Described as 'a unique tribute to many of the famous names throughout history which are synonymous with the fight for emancipation and freedom', the Wall displays the names of:

- Aung San Suu Kyi (born 1945)
- Steve Biko (1946–77)
- Dietrich Bonhoeffer (1906–45)
- Thomas Clarkson (1760–1846)
- Frederick Douglass (1818–95)
- William Edward Burghardt Du Bois (1868–1963)
- Olaudah Equiano (1745–97)
- Mahatma Gandhi (1869–1948)
- Toussaint L’Ouverture (c. 1743–1803)
- Martin Luther King (1929–68)
- Abraham Lincoln (1809–1865)
- Nelson Mandela (1918–2014)
- Jose Marti (1853–95)
- Edmund Dene Morel (1873–1924)
- Tom Paine (1737–1809)
- Sylvia Pankhurst (1882–1960)
- Rosa Parks (1913–2005)
- Granville Sharp (1735–1813)
- Harriet Beecher Stowe (1811–1896)
- Harriet Tubman (1820–1913)
- Desmond Tutu (1931–)
- Raoul Wallenberg (1912–47)
- William Wilberforce (1759–1833)

The wall faces Mandela Gardens that were opened in May 1983 by Sir Shridath Ramphal. The gardens were named after the anti-Apartheid prisoner Nelson Mandela who later served as President of South Africa.

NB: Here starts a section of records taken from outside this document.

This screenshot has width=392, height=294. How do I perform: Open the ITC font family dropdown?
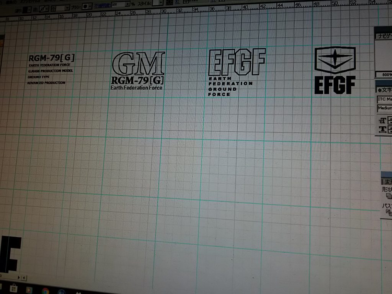click(x=384, y=99)
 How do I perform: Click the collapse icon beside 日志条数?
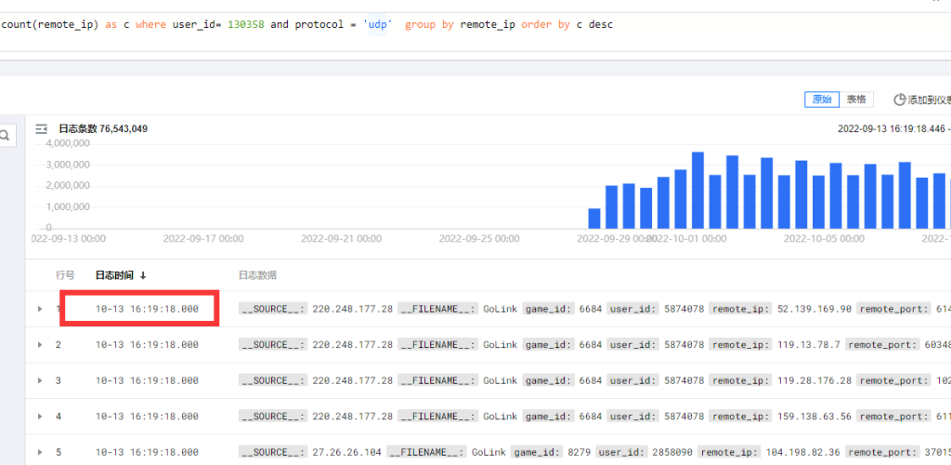[41, 129]
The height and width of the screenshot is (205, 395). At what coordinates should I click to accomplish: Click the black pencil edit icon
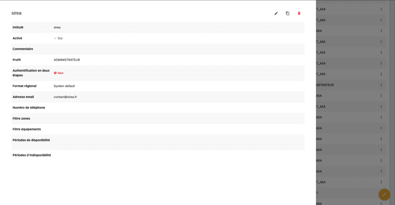(x=276, y=13)
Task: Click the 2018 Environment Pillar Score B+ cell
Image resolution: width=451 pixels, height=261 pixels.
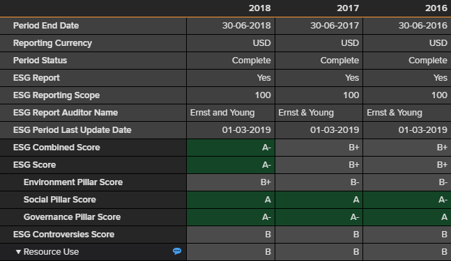Action: [231, 182]
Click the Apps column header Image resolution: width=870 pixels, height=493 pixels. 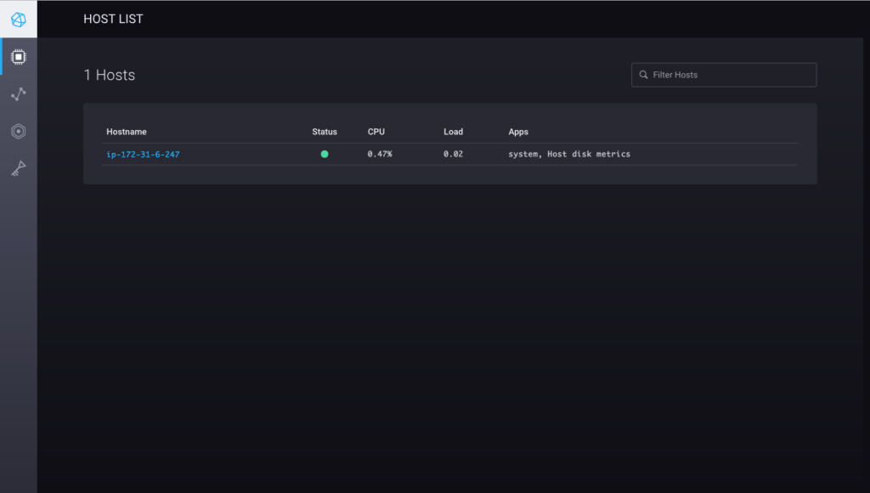[517, 132]
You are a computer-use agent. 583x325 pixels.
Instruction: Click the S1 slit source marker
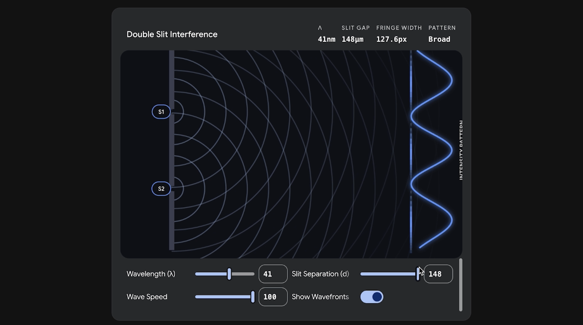tap(161, 112)
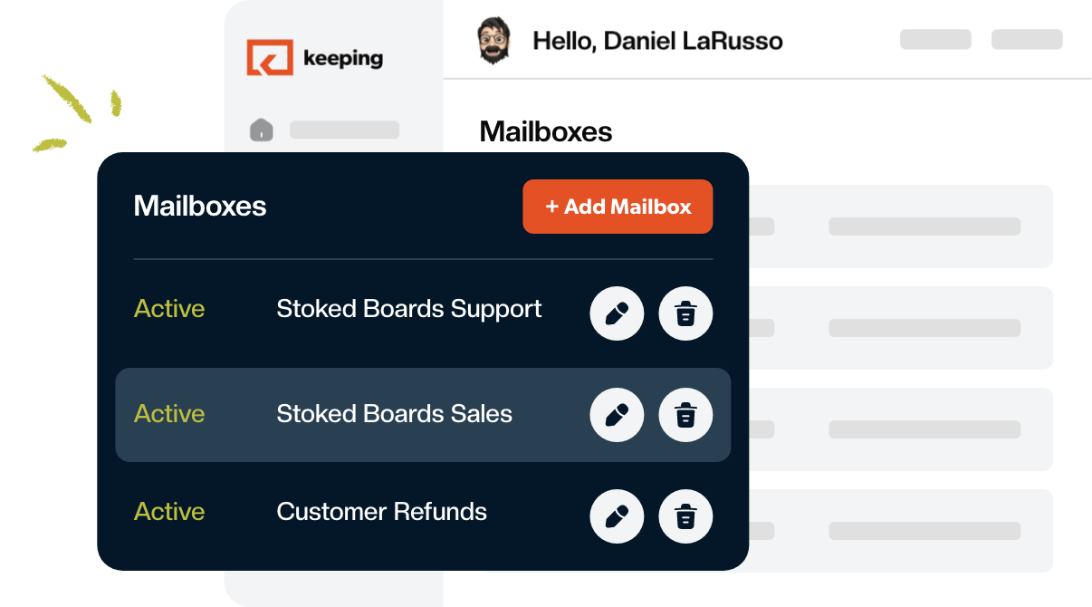Open the Stoked Boards Support mailbox name
The image size is (1092, 607).
[x=409, y=308]
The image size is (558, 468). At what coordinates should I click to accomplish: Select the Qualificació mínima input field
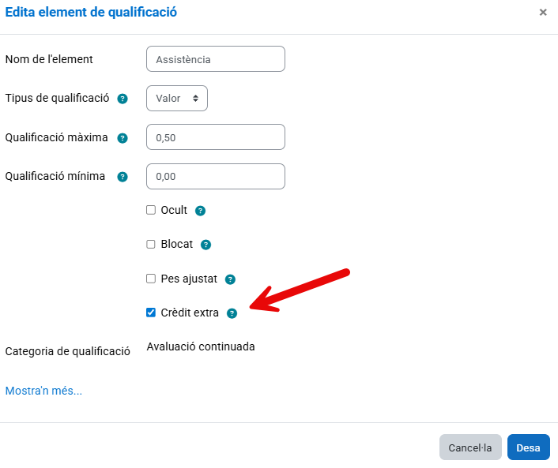[x=216, y=177]
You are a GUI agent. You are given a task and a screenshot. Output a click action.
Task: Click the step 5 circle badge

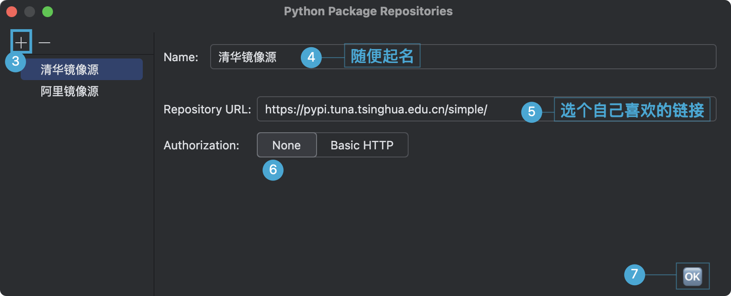pos(532,112)
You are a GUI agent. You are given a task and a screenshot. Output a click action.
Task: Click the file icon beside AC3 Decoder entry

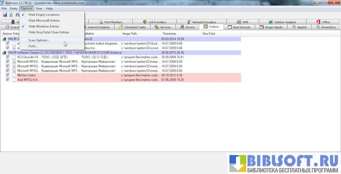pos(13,57)

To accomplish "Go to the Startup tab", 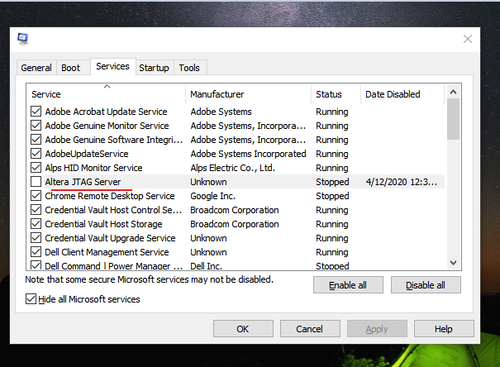I will tap(154, 68).
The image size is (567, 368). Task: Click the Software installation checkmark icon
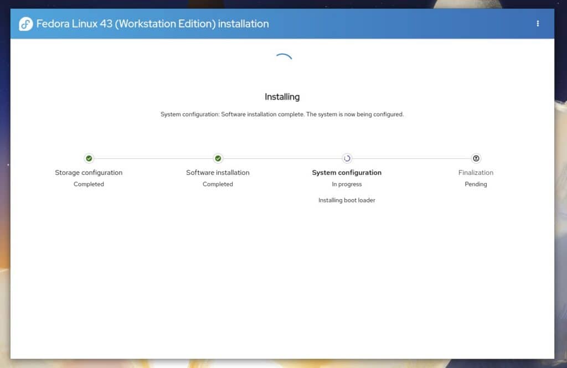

The US Ambassador to the United Kingdom, Matthew Barzun, was photographed paying his respects at the wall during a tour of Hull in early 2015, also commenting that "Wilberforce is a name known around the world and I am sure it is something Hull can use in promoting the city during 2017".